Ira Newborn’s remixed-rap title sequence almost fetishizes the fascist badge of the law as if this were Dredd A.D. The opening narrator lampoons the cliche that they’ve “changed the names to protect the innocence” by unintentionally revealing the actual names. As for Tom Hanks, while he is the more liberal and rubber-faced of the pair, he garners less laughs than Aykroyd’s deadpan shtick. Of course, this was before Hanks transitioned from the sardonic ne’er-do-well of raunchy comedies to bankable A-lister.

Upon revisiting Dragnet, it has aged remarkably well. In my youth, the movie seemed redundant on a one-joke premise (the manifold Village People disguises of the twosome) and Dabney Coleman’s lispy performance has only ameliorated from a mannered tic to a rib-tickling Looney Tunes cartoon. While Hanks is a glorified second banana (whose sole purpose is caustic asides and scribbling notes), Dragnet is not far afield from the tomfoolery of The Naked Gun.
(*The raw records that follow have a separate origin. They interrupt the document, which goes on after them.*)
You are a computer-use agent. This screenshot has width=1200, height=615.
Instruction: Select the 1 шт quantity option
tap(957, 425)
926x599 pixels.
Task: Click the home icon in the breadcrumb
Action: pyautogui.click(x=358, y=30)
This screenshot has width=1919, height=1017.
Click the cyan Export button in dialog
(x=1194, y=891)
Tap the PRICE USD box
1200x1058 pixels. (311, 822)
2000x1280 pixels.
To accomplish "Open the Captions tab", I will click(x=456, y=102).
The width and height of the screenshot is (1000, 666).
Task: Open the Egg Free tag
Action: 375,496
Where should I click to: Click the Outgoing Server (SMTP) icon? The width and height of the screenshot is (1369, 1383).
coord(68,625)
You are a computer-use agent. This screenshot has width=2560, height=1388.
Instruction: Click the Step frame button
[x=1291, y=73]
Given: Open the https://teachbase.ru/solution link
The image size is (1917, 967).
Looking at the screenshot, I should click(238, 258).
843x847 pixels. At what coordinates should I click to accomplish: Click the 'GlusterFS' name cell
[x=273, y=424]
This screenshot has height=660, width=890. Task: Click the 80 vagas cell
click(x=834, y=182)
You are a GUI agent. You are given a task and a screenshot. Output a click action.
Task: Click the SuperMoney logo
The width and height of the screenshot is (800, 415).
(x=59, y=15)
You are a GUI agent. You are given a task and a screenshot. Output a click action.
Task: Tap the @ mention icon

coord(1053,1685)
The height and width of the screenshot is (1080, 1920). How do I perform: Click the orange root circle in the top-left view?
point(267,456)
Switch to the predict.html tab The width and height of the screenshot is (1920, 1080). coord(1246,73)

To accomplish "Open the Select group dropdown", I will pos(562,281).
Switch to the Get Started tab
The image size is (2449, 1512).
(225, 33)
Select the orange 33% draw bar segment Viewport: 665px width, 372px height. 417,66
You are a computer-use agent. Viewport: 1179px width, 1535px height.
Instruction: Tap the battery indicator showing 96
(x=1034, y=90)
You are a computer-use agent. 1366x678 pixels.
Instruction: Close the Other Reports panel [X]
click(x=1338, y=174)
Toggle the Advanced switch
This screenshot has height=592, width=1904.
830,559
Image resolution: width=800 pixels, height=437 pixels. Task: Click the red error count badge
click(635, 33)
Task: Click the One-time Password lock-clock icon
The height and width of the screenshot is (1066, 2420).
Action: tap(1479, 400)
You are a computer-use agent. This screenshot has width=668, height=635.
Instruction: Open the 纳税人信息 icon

Dragnet treads on a beam where it could topple into candy-coated irreverence during the P.A.G.A.N. (People Against Goodness and Normalcy) ceremony but this is actually the film’s kamikaze crown jewel. The clues of an anaconda-sized reptile, a missing wedding dress and a virgin all zigzag and converge into a screwball set piece with Hanks and Aykroyd jocosely wrangling the animatronic snake with hallucinogenic drugs.

Unfortunately this should’ve been the film’s climax as it regains an equivalent level of offbeat momentum afterwards. Despite that, Aykroyd singlehandedly gentrifies the movie above the inferior last act. Just the subtly square-jawed sight gag of Aykroyd’s mild consternation over flashing breasts is worthy of giving Dragnet another spin.